→ Objective A
In the excerpt about CC Sabathia's matchup with the Rangers, which hitters are described as overrepresented in the sample?
→ Objective B
Could you carry on the excerpt about CC Sabathia's matchup with the Rangers hitters, picking up right after its final sentence?

→ Excerpt provided
In order to break down tonight’s match-ups we’ll look at Sabathia and the Rays pitchers in three ways. First we’ll look at overall numbers, and then we’ll dive into the splits. It’s not going to be precisely predictive — nothing is in the microcosm that is a playoff series. But it will give us a better idea of what to expect than the team’s season numbers will.


The average opponent CC Sabathia faced this season hit .254/.324/.395 and held them to a .239/.301/.355 line. That’s what aces do. But the Rangers will trot out hitters far better than the average ones CC has faced. The nine players who will start for the Rangers hit a collective .290/.350/.454. Yet not even that tells the whole story. There are players whose production weighs more heavily into that aggregate number.

Matt Treanor, for instance, is underrepresented in this sample. He came to the plate just 272 times for the Rangers, so his pathetic .211/.287/.308 line doesn’t bring down the season average as much. Yet he will still be one of nine hitters in the lineup tonight. That does work the other way, though, as Ian Kinsler, Nelson Cruz, and Mitch Moreland also don’t factor prominently into the equation. Moreland’s struggles against lefties change his numbers, but if we had a large sampling of Cruz and, to a lesser extent, Kinsler, we’d have a different situation.

In the same way, there are some hitters that are overrepresented in the sample. Elvis Andrus, Michael Young, Vlad Guerrero, and Josh Hamilton have far more PA than anyone else on the team, so their numbers count for more when we take the average Rangers’ lineup. Yet, in the same way as Molina, they will bat in just one of the nine spots. Averaged equally the lineup has hit .284/.349/.449, which is not that different at all.

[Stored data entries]
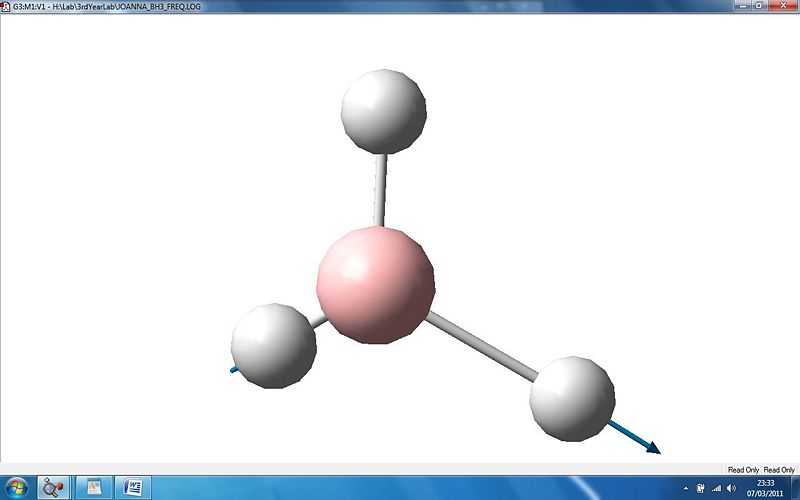
Task: Click the battery power tray icon
Action: [701, 488]
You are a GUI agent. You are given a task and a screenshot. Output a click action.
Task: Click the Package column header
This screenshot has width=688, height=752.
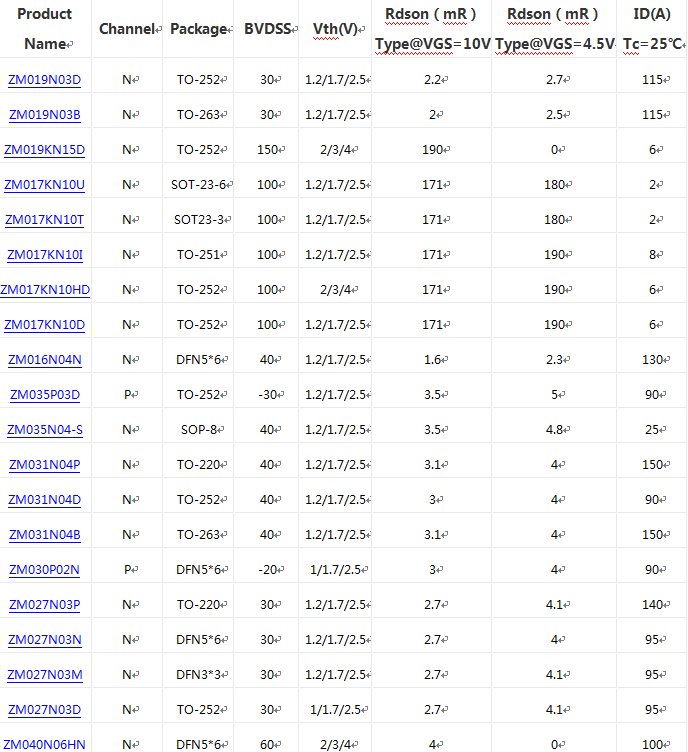point(198,29)

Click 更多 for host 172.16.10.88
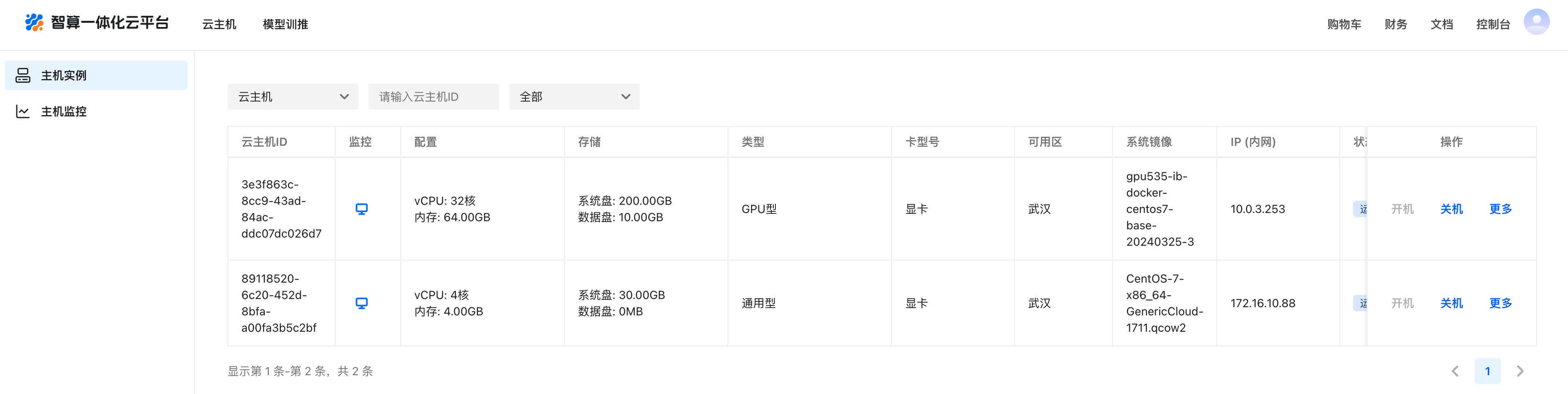pos(1500,303)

→ Exercise result A
Elvis Andrus, Michael Young, Vlad Guerrero, and Josh Hamilton

→ Exercise result B
Part of the Rangers’ advantage is that they’ll trot out a righty-heavy lineup. The only exception is Mitch Moreland, who will likely get the start at first given that Jorge Cantu is terrible. Here’s how I’d guess Ron Washington will fill out the lineup card tonight:

1. Elvis Andrus, SS
2. Mike Young, 3B
3. Josh Hamilton, CF
4. Vlad Guerrero, DH
5. Nelson Cruz, LF
6. Ian Kinsler, 2B
7. Jeff Francoeur, RF
8. Matt Treanor, C
9. Mitch Moreland, 1B

For splits we’ll look at career numbers, just because we get a lot of noise when looking at single-season splits. We’ll toss out Treanor’s numbers because he has just 20 AB against LHP. The rest of the team has hit .286/.350/.472 against lefties, though again that’s subject to bias. Young and Guerrero have far more AB against lefties than anyone else on the team. Weighing them equally, they’ve hit .273/.339/.436. That’s a bit better than opponents have hit against CC this season, but not greatly so.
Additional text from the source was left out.